It's unanimous: The telecom world is converging on an IP/MPLS core. But not everyone has the tools to get there

October 16, 2003

4 Min Read
Incumbents Converge on Convergence

The leading incumbent equipment players are remarkably aligned in where telecommunications networks are going, but not all of them may be able to get there, according to a comprehensive new report from Heavy Reading, the market research division of Light Reading.

The 114-page report, “Setting a Course to Convergence: The Incumbents’ Wireline Strategies,” was culled from interviews with more than 50 service providers and the CTOs and technology visionaries of the six major incumbent suppliers. It finds that both incumbents and service providers agree that the telecom services network is moving toward a converged IP/MPLS network architecture and new packet-based services.
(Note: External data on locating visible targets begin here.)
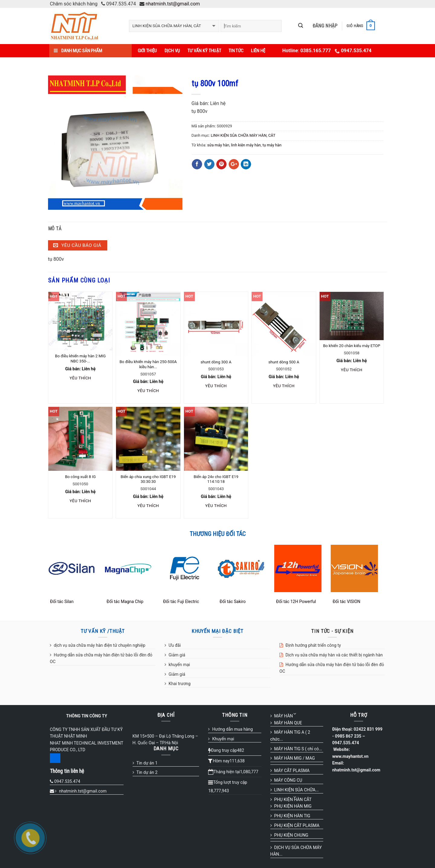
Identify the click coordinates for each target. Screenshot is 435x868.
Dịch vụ (172, 51)
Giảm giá (177, 655)
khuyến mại (179, 664)
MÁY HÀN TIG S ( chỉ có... (298, 749)
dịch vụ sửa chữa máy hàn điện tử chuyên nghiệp (99, 645)
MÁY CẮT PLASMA (292, 771)
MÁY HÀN (284, 716)
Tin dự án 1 (147, 763)
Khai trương (179, 684)
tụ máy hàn (272, 145)
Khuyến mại (223, 739)
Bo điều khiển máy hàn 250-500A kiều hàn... (148, 364)
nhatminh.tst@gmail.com (173, 4)
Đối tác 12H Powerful (296, 601)
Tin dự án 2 (147, 772)
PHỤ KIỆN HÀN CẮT (293, 800)
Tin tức (236, 51)
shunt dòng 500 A (284, 362)
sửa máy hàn (218, 145)
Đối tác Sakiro (232, 601)
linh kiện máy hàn (246, 145)
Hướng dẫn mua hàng (232, 729)
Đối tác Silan (62, 601)
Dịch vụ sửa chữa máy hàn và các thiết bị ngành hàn (334, 655)
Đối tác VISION (346, 601)
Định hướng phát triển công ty (313, 645)
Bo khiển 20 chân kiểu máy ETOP (351, 346)
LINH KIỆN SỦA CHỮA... (296, 790)
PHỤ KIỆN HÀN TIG (292, 816)
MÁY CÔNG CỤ (288, 780)
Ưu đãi (175, 645)
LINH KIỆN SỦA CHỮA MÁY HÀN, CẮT (243, 135)
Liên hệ (258, 51)
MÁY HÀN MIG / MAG (294, 758)
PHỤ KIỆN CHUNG (291, 835)
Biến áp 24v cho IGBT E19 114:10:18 (216, 479)
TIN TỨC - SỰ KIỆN (332, 631)
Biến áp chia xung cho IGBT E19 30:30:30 (148, 479)
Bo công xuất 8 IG (80, 476)
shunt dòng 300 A (216, 362)
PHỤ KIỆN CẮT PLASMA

The report slices and dices the market positioning of six major equipment incumbents – Alcatel SA (NYSE: ALA; Paris: CGEP:PA), Cisco Systems Inc. (Nasdaq: CSCO), Lucent Technologies Inc. (NYSE: LU), Marconi Corp. plc (OTC: MONIY), Nortel Networks Corp. (NYSE/Toronto: NT), Siemens AG (NYSE: SI; Frankfurt: SIE) – based on interviews with the companies as well as other publicly available information.

"What we’re really looking at is not a general increase in spending, but a reallocation of capital dollars that used to be going to more traditional telco equipment, like TDM and circuit equipment, to packet equipment," says Mike Volpi, senior VP and general manager of Cisco's Routing Technology Group, in the report.

There’s only one catch: Some incumbent equipment suppliers are better prepared to fulfill this vision than others. Some may fail miserably, according to the report, in part because they lack the financial resources and/or key strategic products to make the transition.

Heavy Reading analysts scrutinized each equipment suppliers' positioning and built a common architecture model, entitled the Converged Network Infrastructure (CNI). For example, shown below is Cisco's product representation in the CNI model, which puts optical transport at the core, wrapped in turn by switching and then layers of edge services, applications, and access technologies.

So how will the convergence pan out? Slowly. Many incumbent carriers are wary about the shift of profitable legacy services such as voice circuits and leased lines onto a converged IP/MPLS network, the report concludes. Most of them will run these services directly over their optical transport networks for the time being.

Service providers interviewed for the report say there is no easy way to migrate their exceedingly complex networks to a lower-cost, converged packet-switched core. In fact, they may take divergent approaches to preserve investments in legacy "stovepipe" networks. The challenge is migrating to IP technology without killing the legacy business models.

”In converged network architecture, there’ll clearly be a merging of organizations – the transmission guys with the router guys,” says the VP of operations at one North American service provider interviewed for the report. “Which of the organizations do you choose as the lead? Transmission makes money; routers don’t – at least today. And every premium revenue service we can deploy over a router is probably cannibalizing business from our private lines and Frame Relay."

That's where equipment supplier market positioning becomes key. For example, Nortel is in a good position to benefit from the carrier’s dependence on optical transport because it has a strong set of optical transport products, according to Heavy Reading. At the same time, Nortel is continuing the development of ATM products, which are likely to remain part of the mix for some time, while talking about continuing developments in MPLS.

Nortel’s strategy of talking the talk on MPLS while walking the walk on ATM contrasts sharply with that of Lucent, which may have entirely lost the plot, says the report. Heavy Reading concludes that Lucent’s decision to halt ATM developments after acquiring Ascend for $20 billion "beggars belief." Lucent’s strategy on the IP routing front is now largely dependent on its newly formed OEM relationship with Juniper, notes the report.

“Setting a Course to Convergence: The Incumbents’ Wireline Strategies,” gives many other examples of how shrewd product positioning can benefit the overall marketing strategy. For example, the gains made recently by Siemens in the softswitch market, with high carrier penetration of its HiQ9200 product, have helped it form its Next-Generation Networks (NGN) strategy of helping carriers sweat assets via packetizing voice, says Heavy Reading. The question is whether it can successfully migrate the installed base to its next-generation softswitch product, the HiQ8000.

Of course, such independent analysis is subject to debate and likely to ruffle some feathers. Equipment suppliers may soon fire back with new marketing messages and/or strategies for convergence.